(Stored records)
= = =
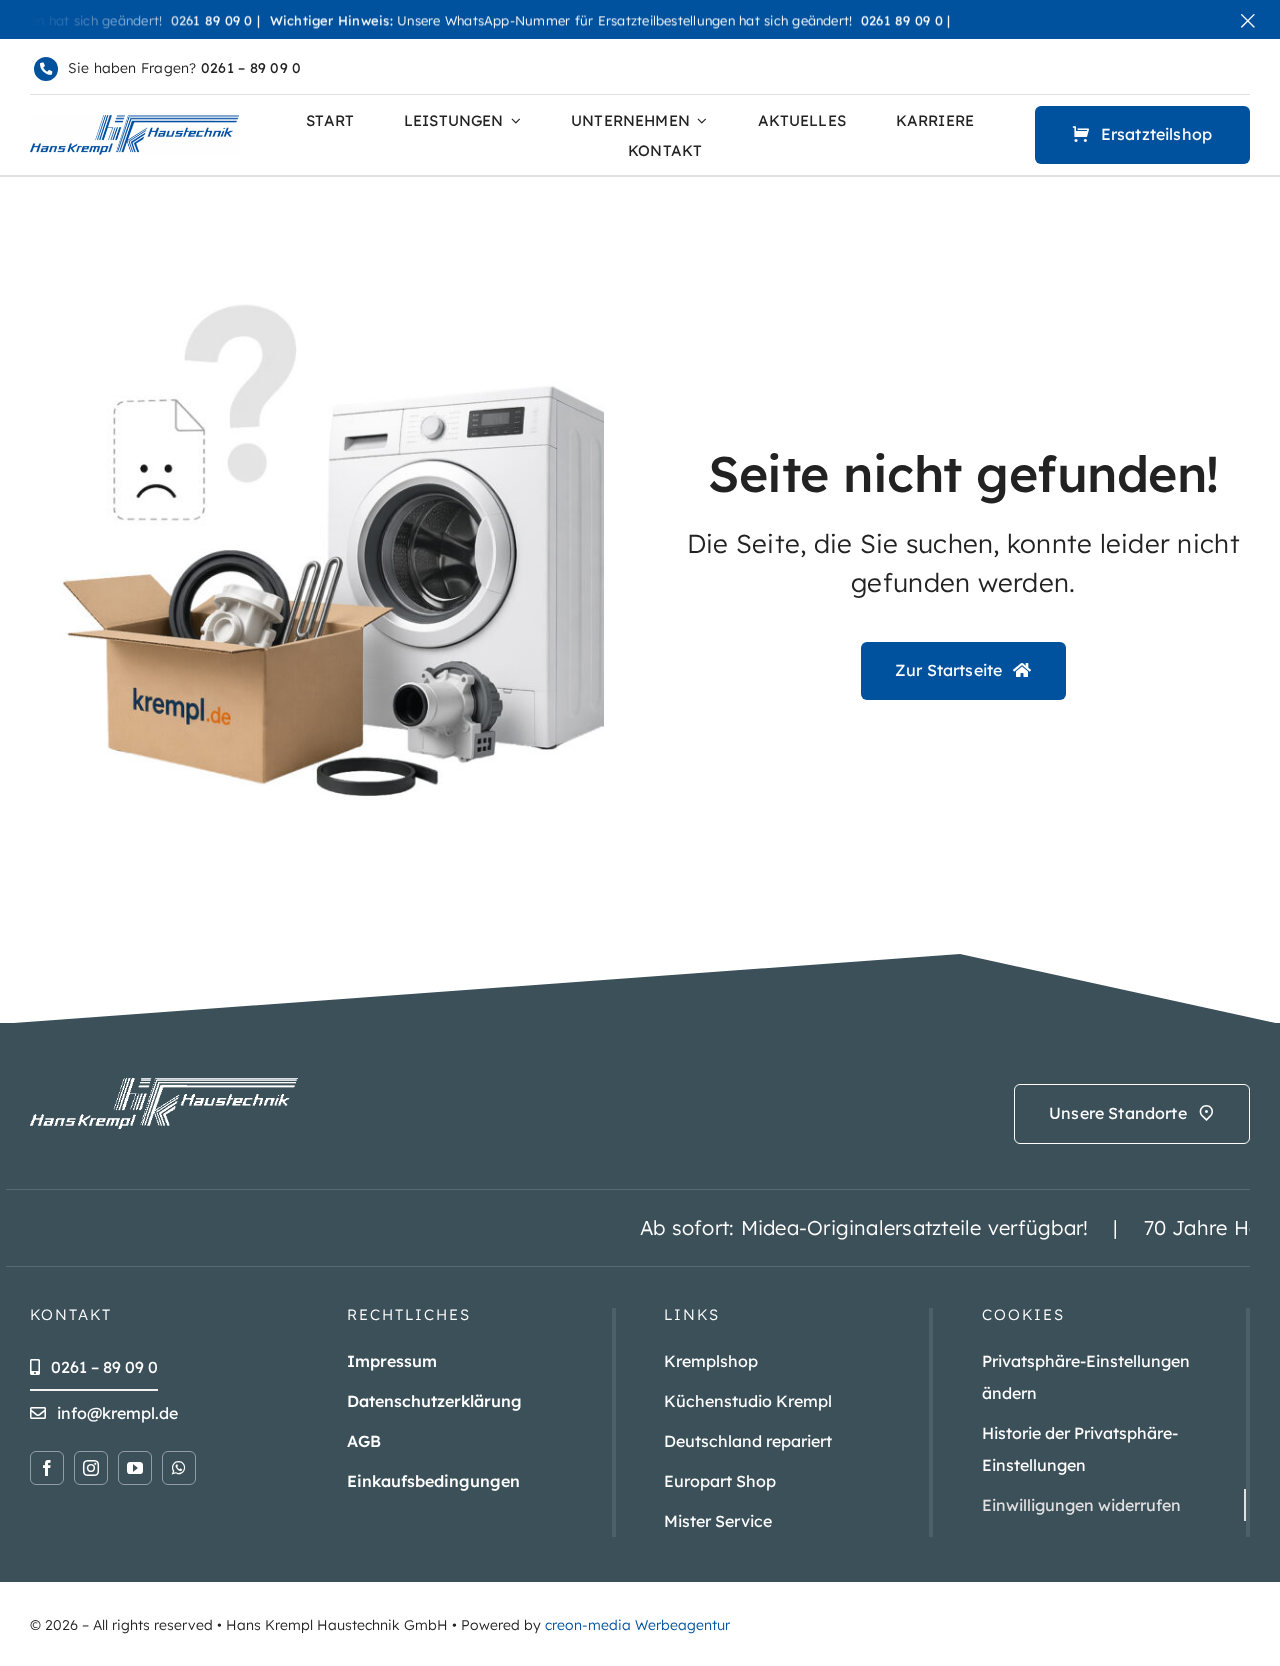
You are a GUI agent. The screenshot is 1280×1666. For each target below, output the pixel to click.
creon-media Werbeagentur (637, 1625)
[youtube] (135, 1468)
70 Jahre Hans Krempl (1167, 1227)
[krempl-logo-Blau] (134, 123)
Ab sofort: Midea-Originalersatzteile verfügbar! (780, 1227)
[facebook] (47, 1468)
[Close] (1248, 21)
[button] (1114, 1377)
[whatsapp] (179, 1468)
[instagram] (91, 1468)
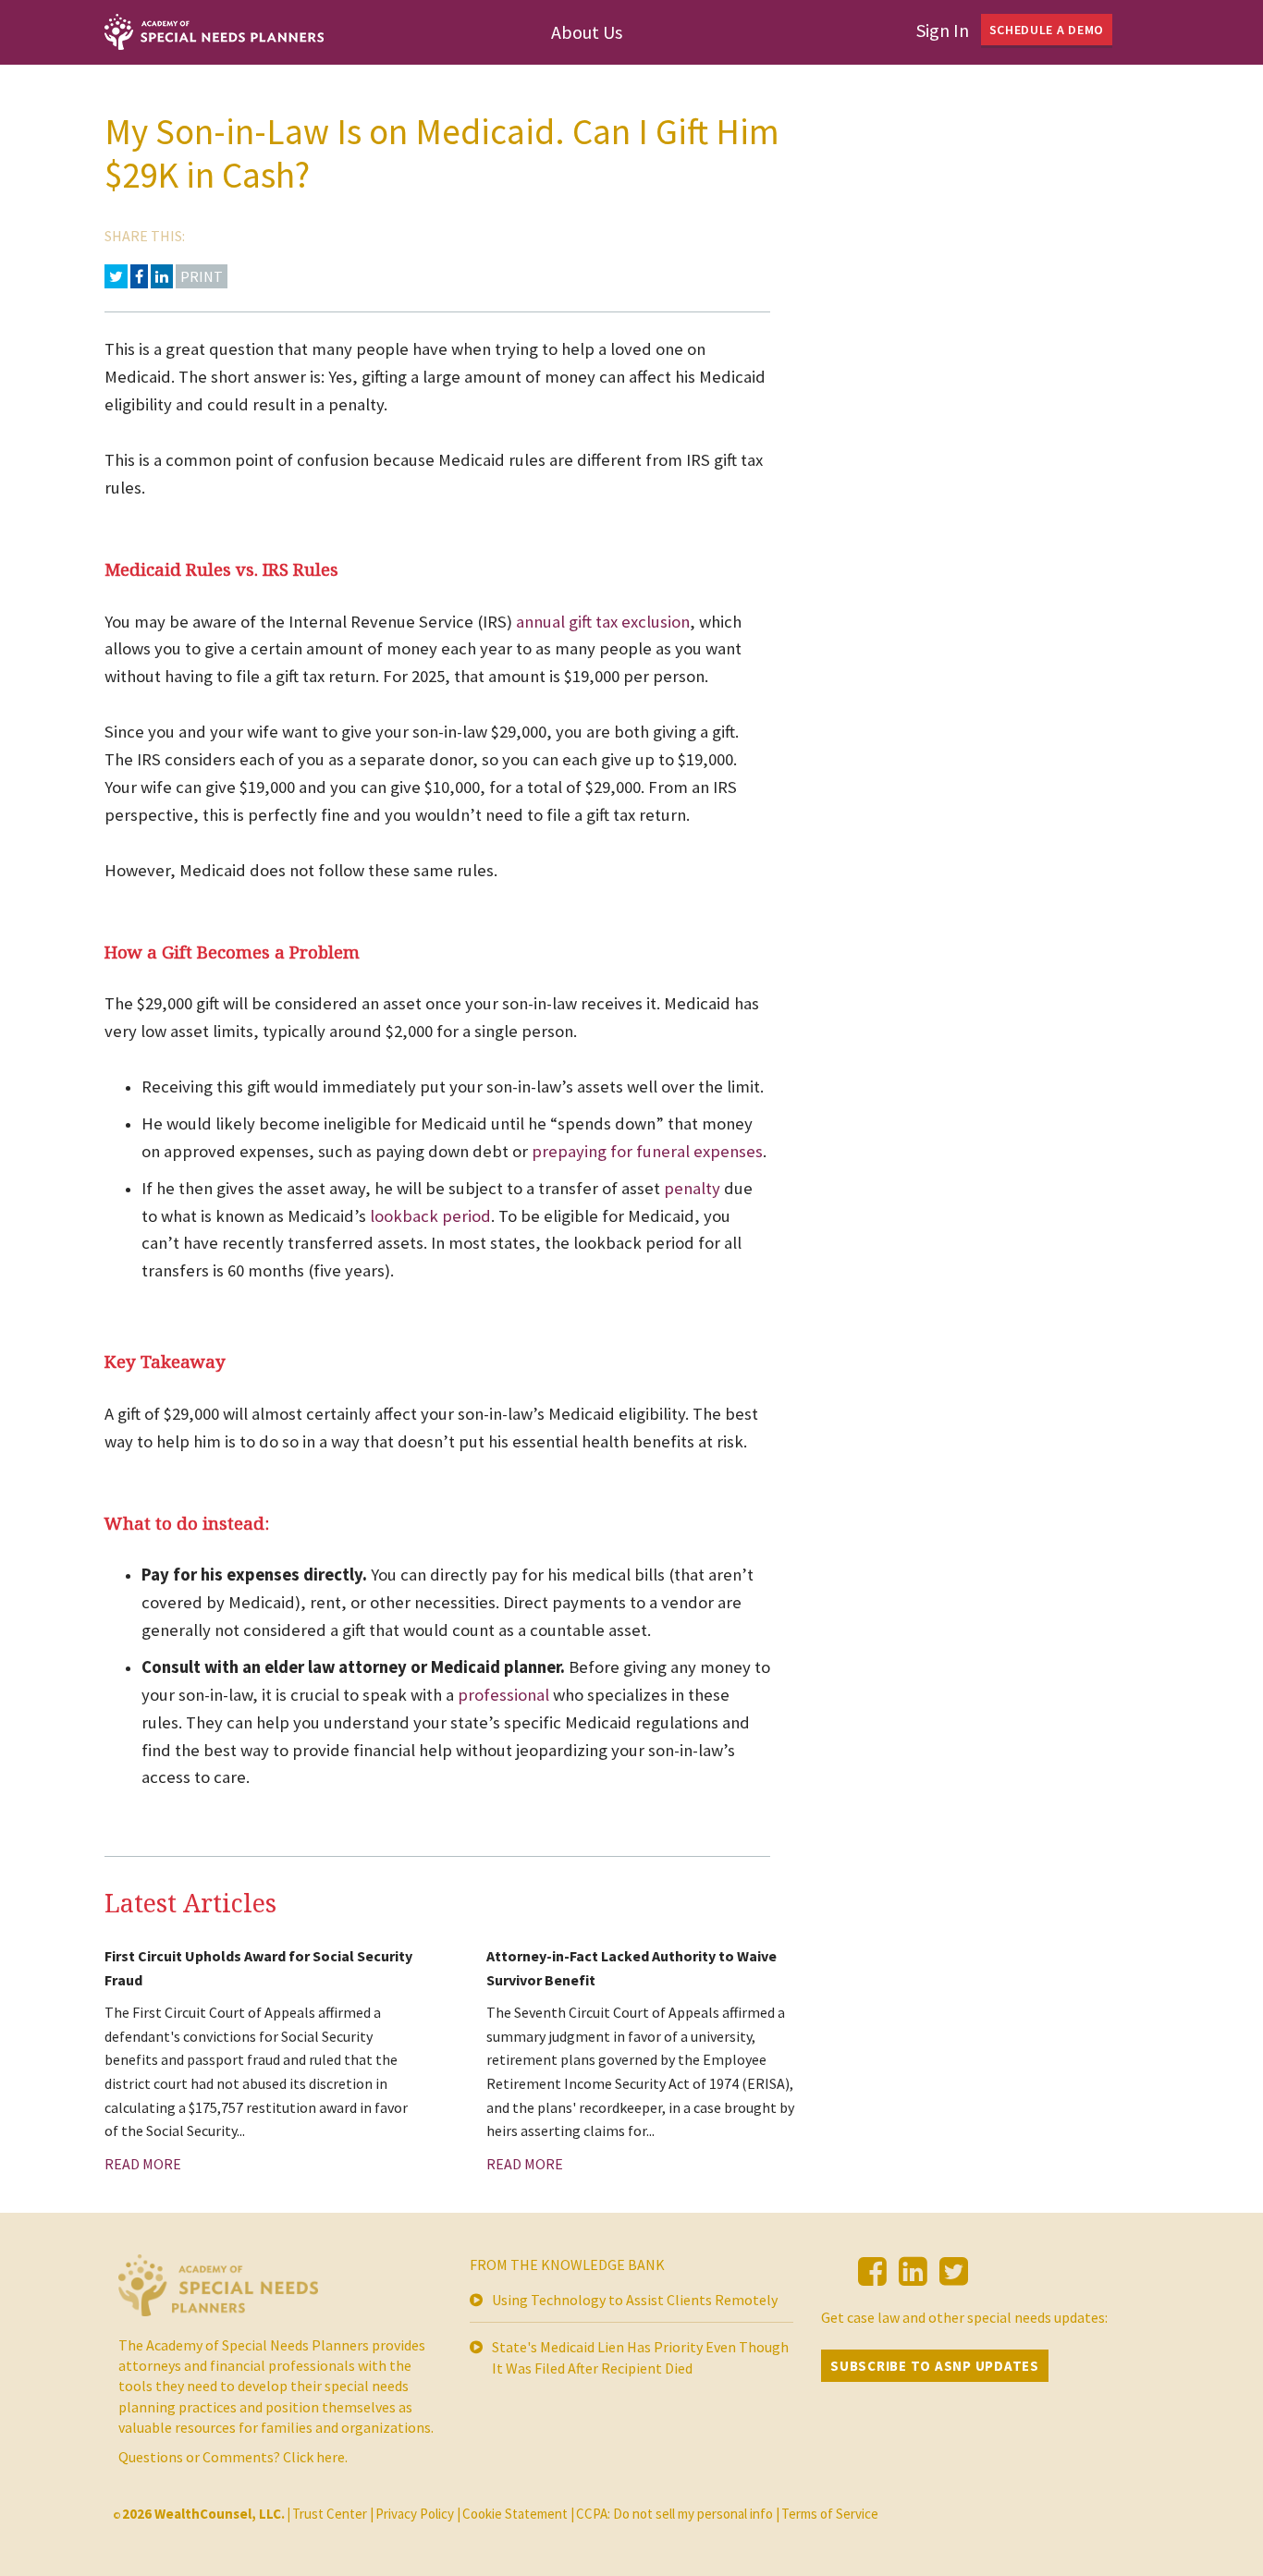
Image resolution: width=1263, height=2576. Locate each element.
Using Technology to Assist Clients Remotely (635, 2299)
= = =
WORK ORDER:
Copy every record exactly, dropping the images.

THE COMPLETED TASK:
You are a GUI agent. The screenshot is 1280×1666. For each target below, output the pixel to click.
creon-media Werbeagentur (637, 1625)
[youtube] (135, 1468)
70 Jahre Hans Krempl (1167, 1227)
[krempl-logo-Blau] (134, 123)
Ab sofort: Midea-Originalersatzteile verfügbar! (780, 1227)
[facebook] (47, 1468)
[Close] (1248, 21)
[button] (1114, 1377)
[whatsapp] (179, 1468)
[instagram] (91, 1468)
Image resolution: width=1263, height=2576. Locate each element.
Using Technology to Assist Clients Remotely (635, 2299)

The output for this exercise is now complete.